No regressions introduced by 57a8aa0. New tests are well-scoped and the new comments are accurate.

Verdict

Ready to merge.

Recommended merge commit message

Rewrite email_list as paginated, JSON-shaped, index-free MCP tool

Replaces the filter-laden email_list (unread/from/since/subject) with a
two-pass, page-bounded algorithm: read_dir enumerates ids without
parsing, sort descending lexicographically (filenames are
YYYY-MM-DD-HHMMSS-<slug> so descending lex == reverse chronological),
then read frontmatter only for the page slice. Listing N rows reads at
most N frontmatter blocks regardless of mailbox size — pinned by a
10k-message test that asserts the page-50 call hits the disk for
exactly 50 frontmatter blocks under a tightened 500ms wall-time bound
(~10x the <50ms cold-cache design target).

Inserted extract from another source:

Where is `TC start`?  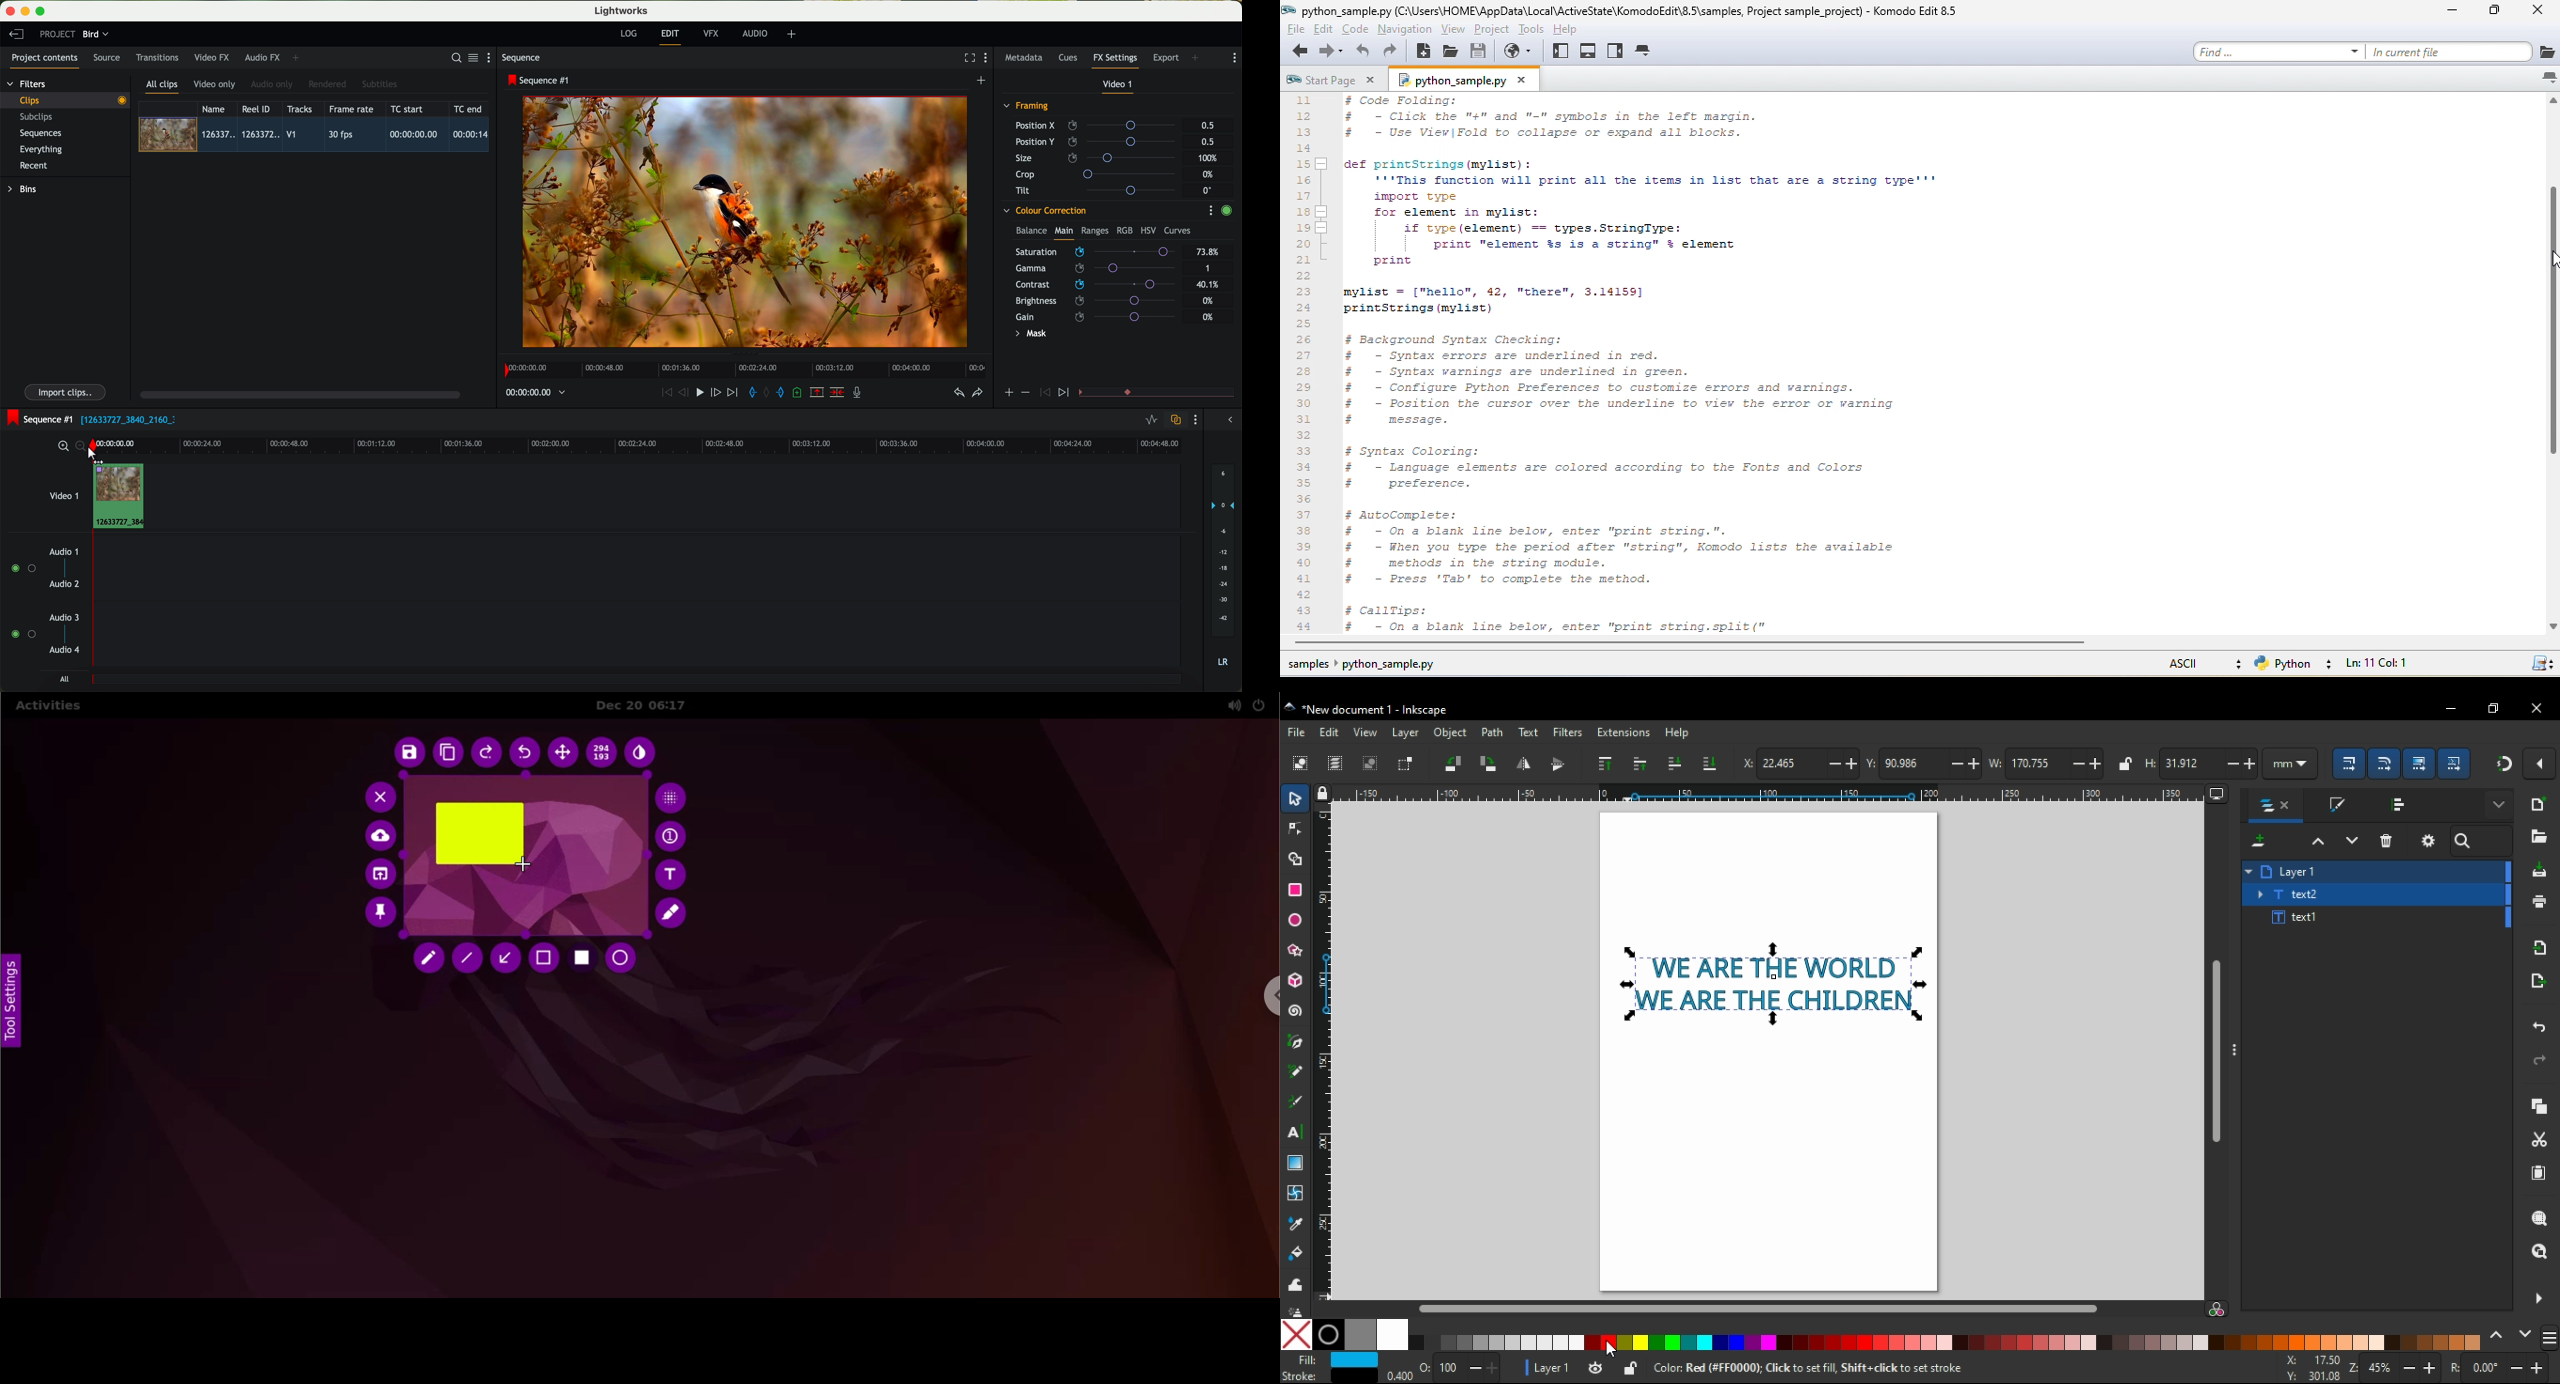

EmailListParams loses unread/from/since/subject and gains
limit (default 50, max 200; values above silently clamp) and
offset (default 0). filter_emails and the old plaintext list_emails
helper are removed.

Response is JSON. Inbox rows: { id, from, to, subject, date, read }.
Sent rows: { id, from, to, subject, date, delivery_status } — read is
intentionally absent from sent rows since agents do not mark sent mail.
Empty mailbox returns the literal "[]". Pages may be shorter than
limit when a row's frontmatter is unreadable (Ok(None)); this is
documented and pinned by tests for missing inner .md, missing +++
delimiters, and missing delivery_status.

Docs (primer, references/mcp-tools.md, references/workflows.md,
book/mcp.md, book/mailboxes.md) rewritten to show the new shape and
the client-side filter pattern: list a page, filter on the agent side,
process. We no longer ask aimx to filter; the agent decides.